The early history of the Parish of St John's, Upper Norwood was inextricably linked to the Crystal Palace, relocated to the summit of Sydenham Hill in 1854. Its presence defined the Southern slopes that form the parish as a fashionable and pleasant place to live. As the population grew, much of what remained of the Great North Wood was destroyed to make way for housing.
Its spiritual needs were originally catered for by an Iron Church, but this soon proved inadequate and the remarkable Reverend William Fairbairn La Trobe-Bateman inspired the great building that you see today.
Interior 1908 Never a man to do things by halves, Bateman commissioned one of the finest architects of the age to design a building of cathedral-like proportions. Funded largely by the donations of parishioners it was completed except for the spire by 1887.
In the last days of the Second World War, the building was hit by several doodlebugs resulting in extensive damage to the roof. Ever resourceful, the parishioners bricked up the North Aisle to serve as a temporary church and set about raising the funds to restore the building to its former glory under the guidance of the formidable, Revd. Eric Bailey. It is to him that we owe both its recovery and much of the financial legacy that remains today.

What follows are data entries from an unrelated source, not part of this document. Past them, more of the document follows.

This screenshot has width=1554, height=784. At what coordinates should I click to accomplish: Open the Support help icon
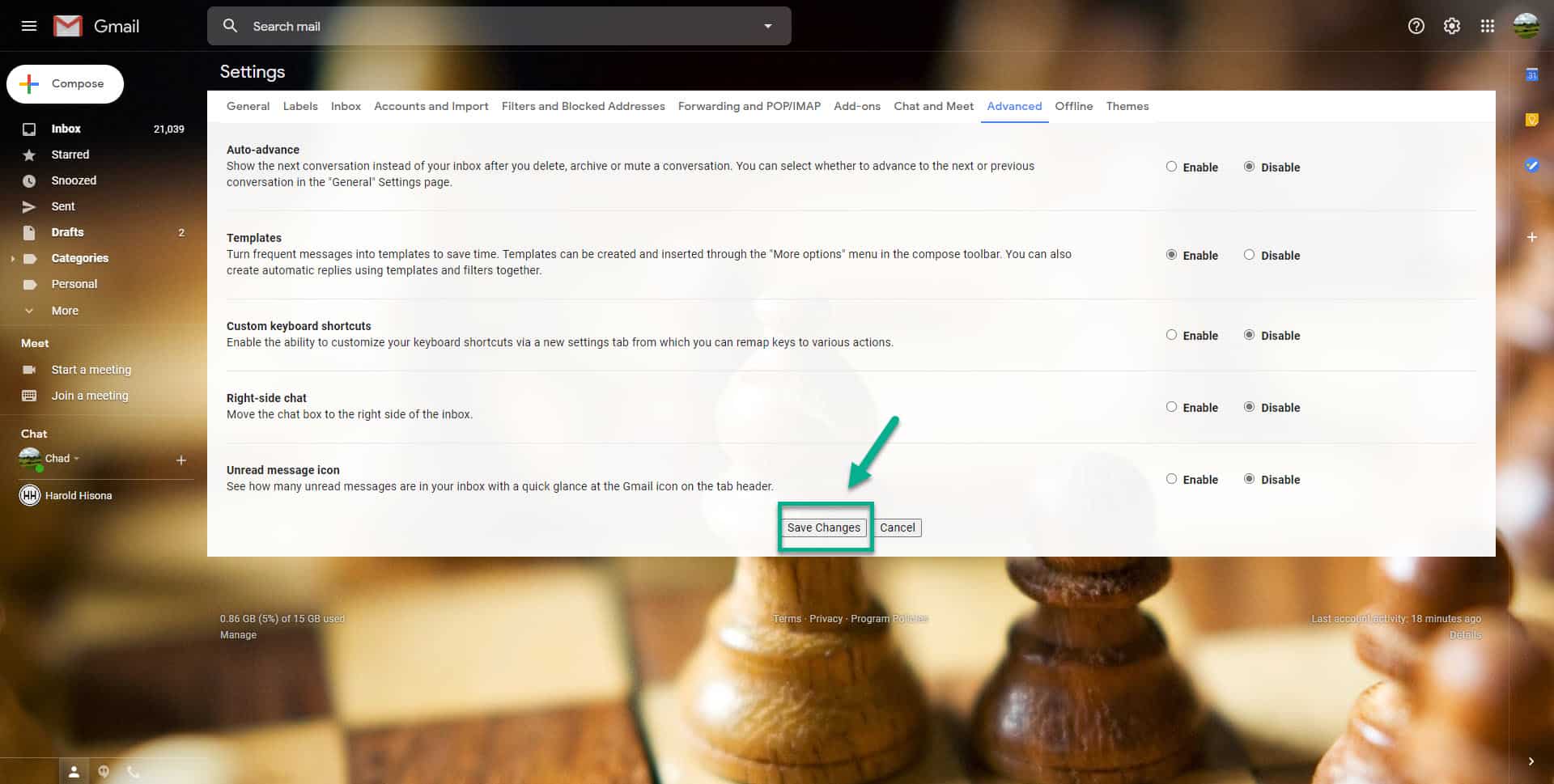pyautogui.click(x=1416, y=26)
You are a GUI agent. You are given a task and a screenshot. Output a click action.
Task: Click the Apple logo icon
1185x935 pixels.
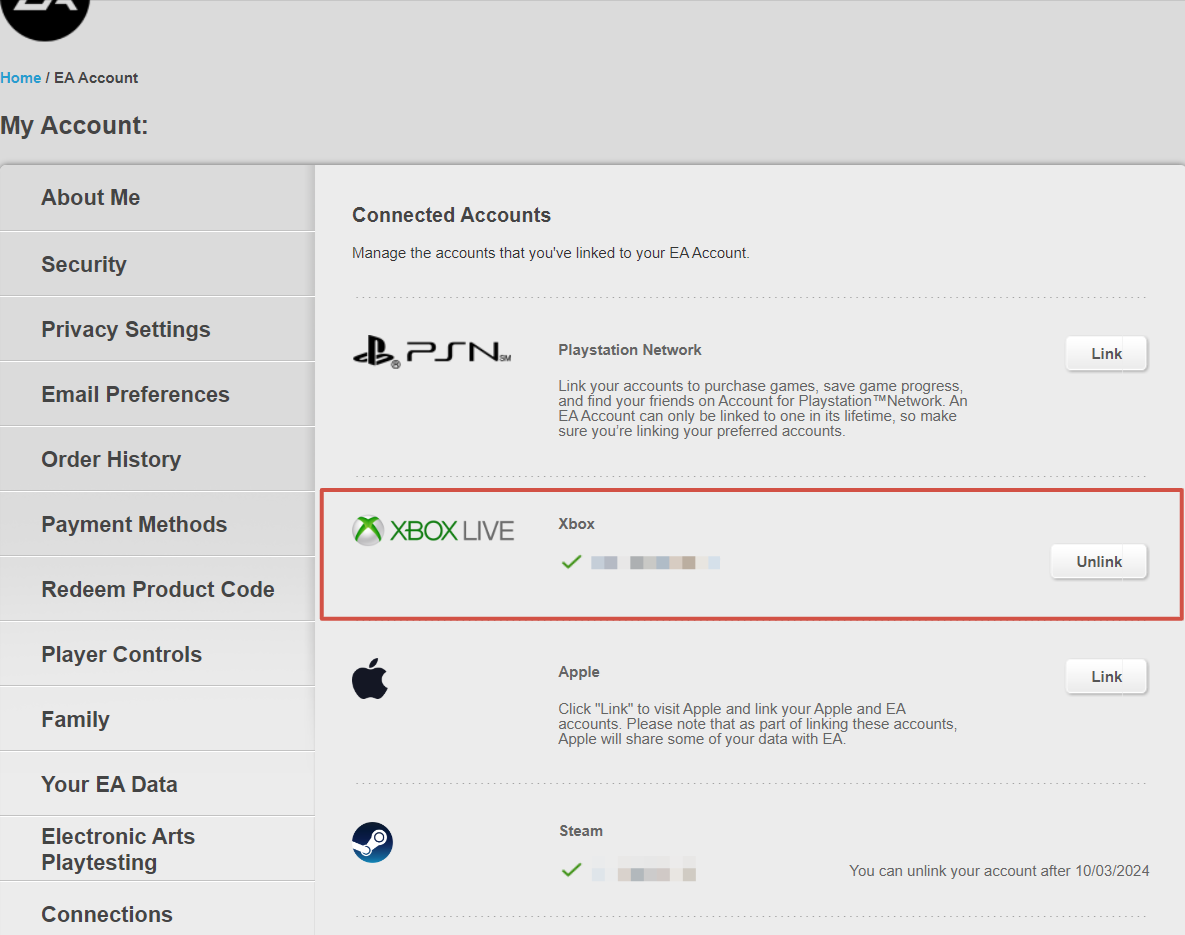pos(370,679)
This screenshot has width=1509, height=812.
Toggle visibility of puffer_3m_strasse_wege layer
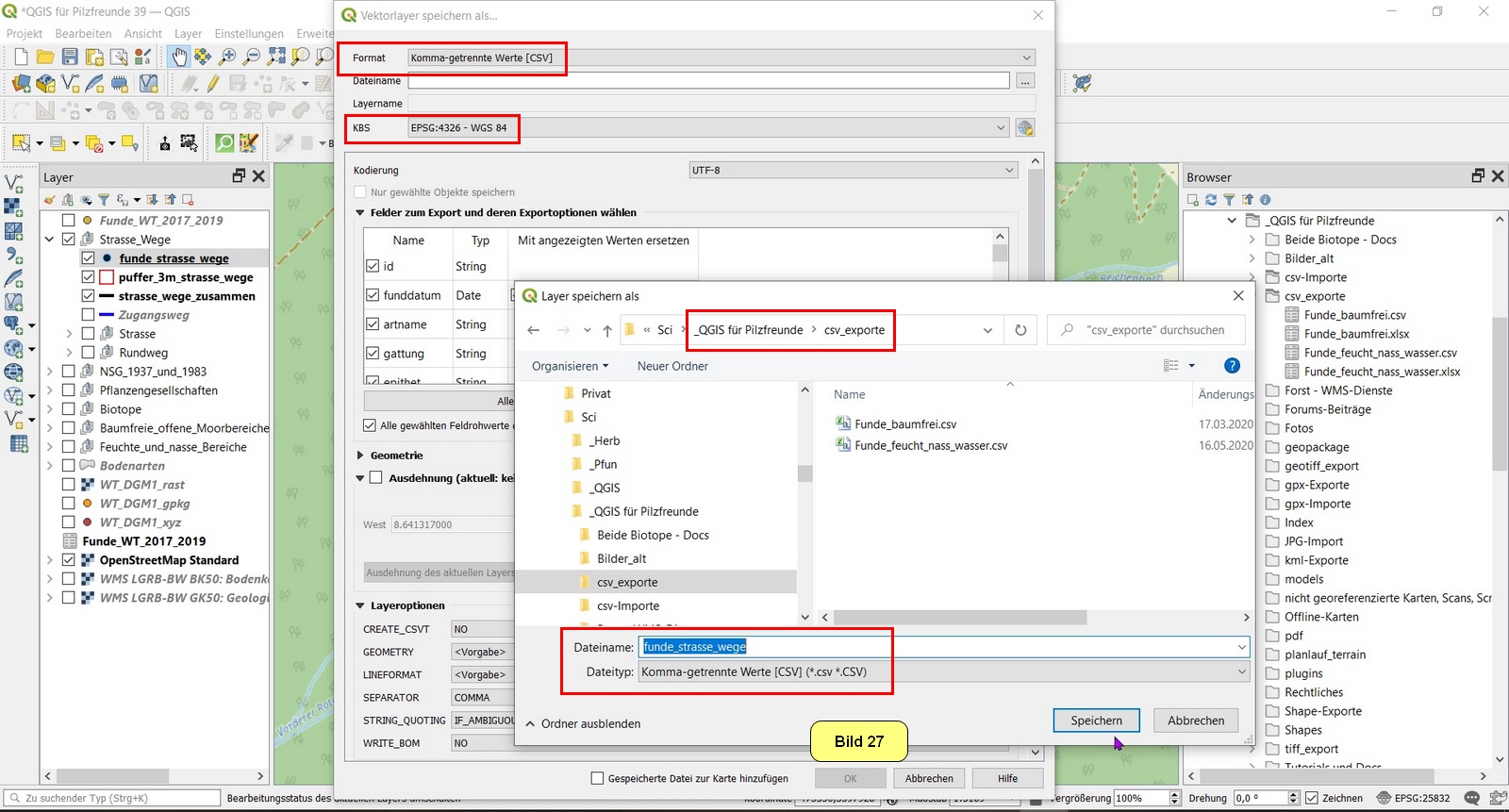point(88,277)
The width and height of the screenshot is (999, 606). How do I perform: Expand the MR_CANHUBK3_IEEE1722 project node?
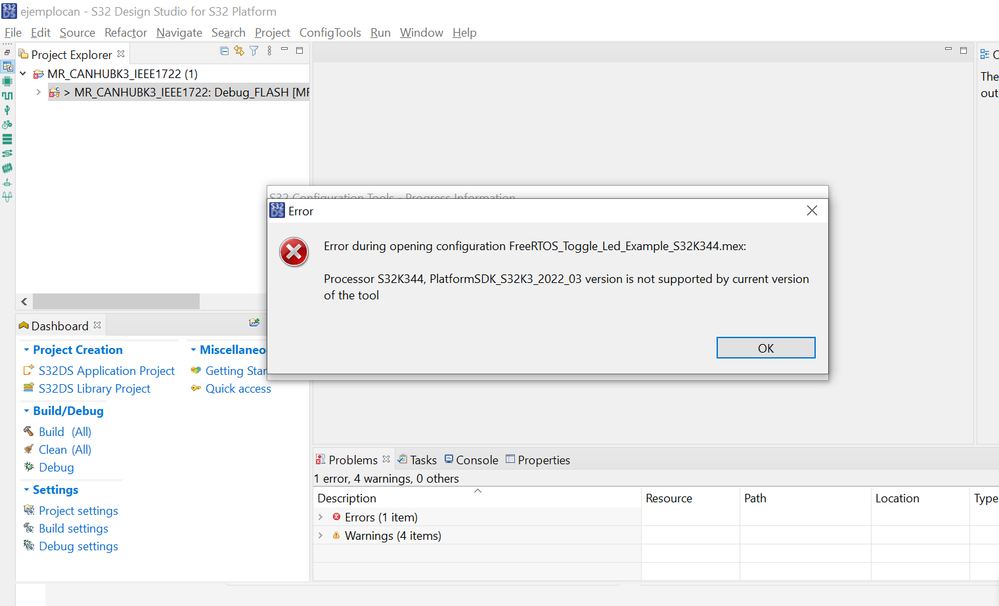(x=22, y=73)
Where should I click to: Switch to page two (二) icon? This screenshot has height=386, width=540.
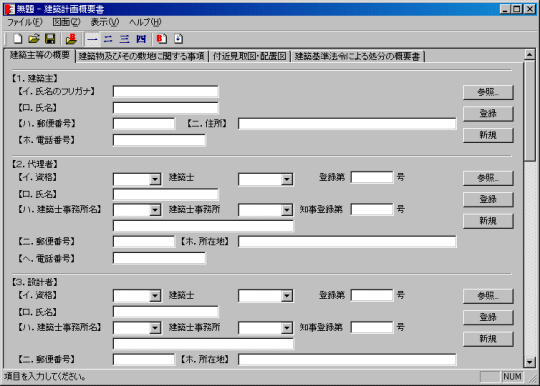click(x=108, y=39)
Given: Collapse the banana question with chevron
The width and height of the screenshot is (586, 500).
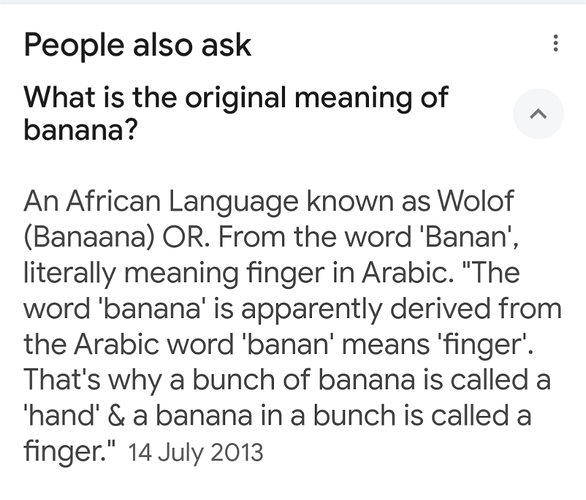Looking at the screenshot, I should coord(538,114).
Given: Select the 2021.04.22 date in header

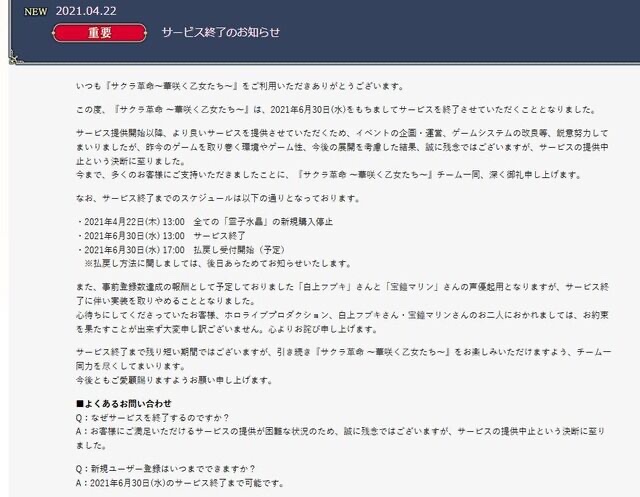Looking at the screenshot, I should coord(86,11).
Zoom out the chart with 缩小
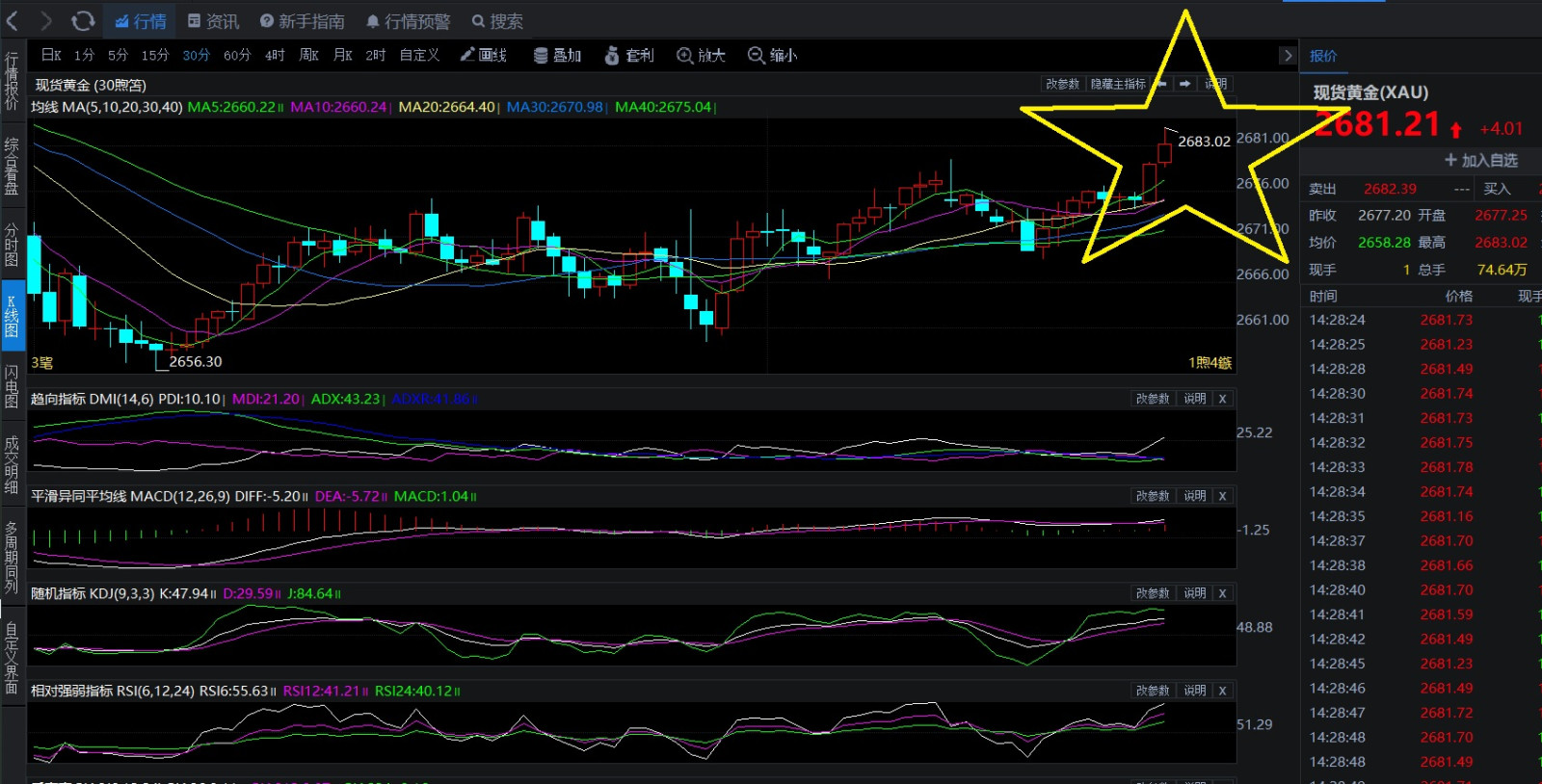This screenshot has width=1542, height=784. tap(772, 55)
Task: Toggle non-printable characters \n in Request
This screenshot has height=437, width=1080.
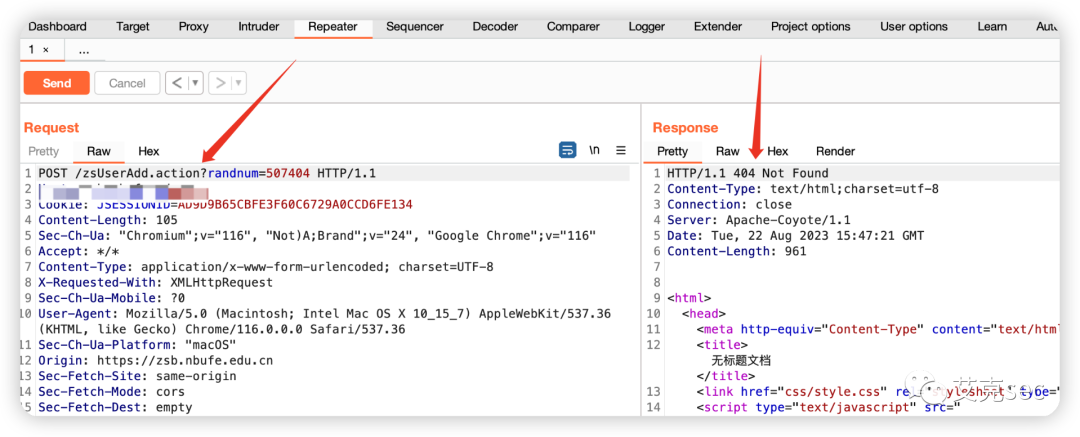Action: [594, 151]
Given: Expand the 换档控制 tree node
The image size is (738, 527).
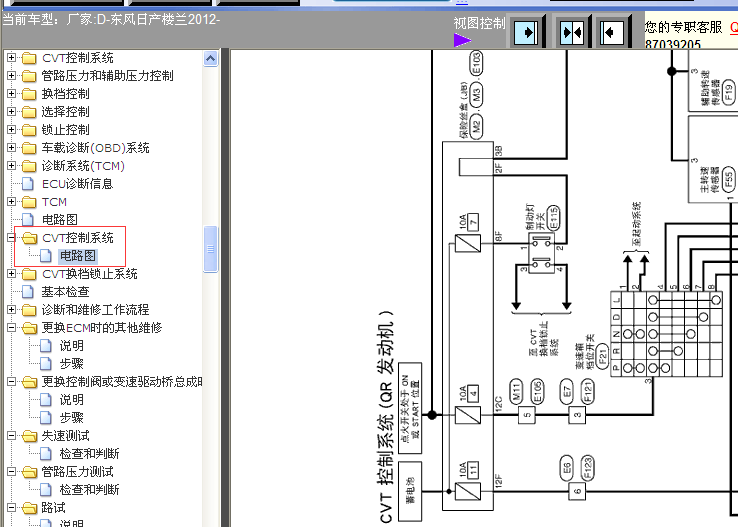Looking at the screenshot, I should pos(12,94).
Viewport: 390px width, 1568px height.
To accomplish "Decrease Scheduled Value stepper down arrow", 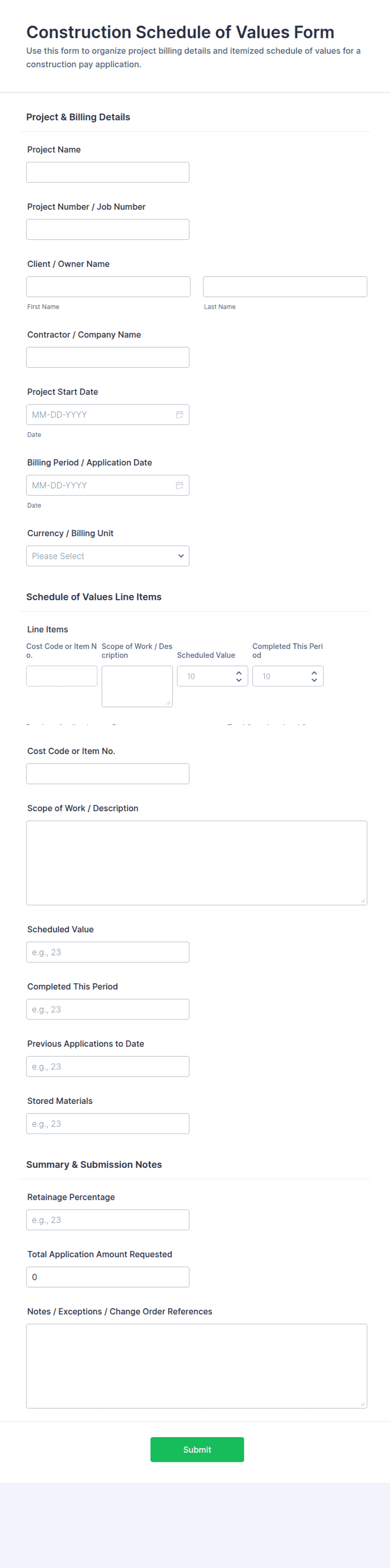I will [x=239, y=680].
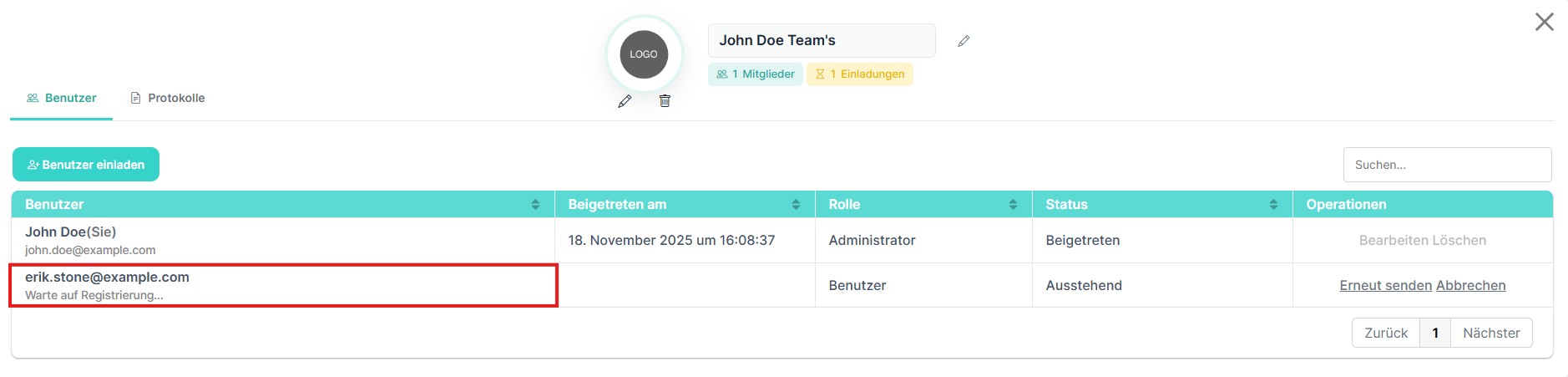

The nature of the parish has changed beyond all measure. Whilst a few 7-bedroom Victorian mansions remain in single ownership, much of the housing is now suitable for those of more modest means. The growth in car ownership means that many on our present electoral roll travel from elsewhere to worship in a style they find most inspiring to their spiritual needs.
Bateman's legacy and Pearson's building stand as a continuing rock against the world's troubles; a place of peace and spiritual fulfilment.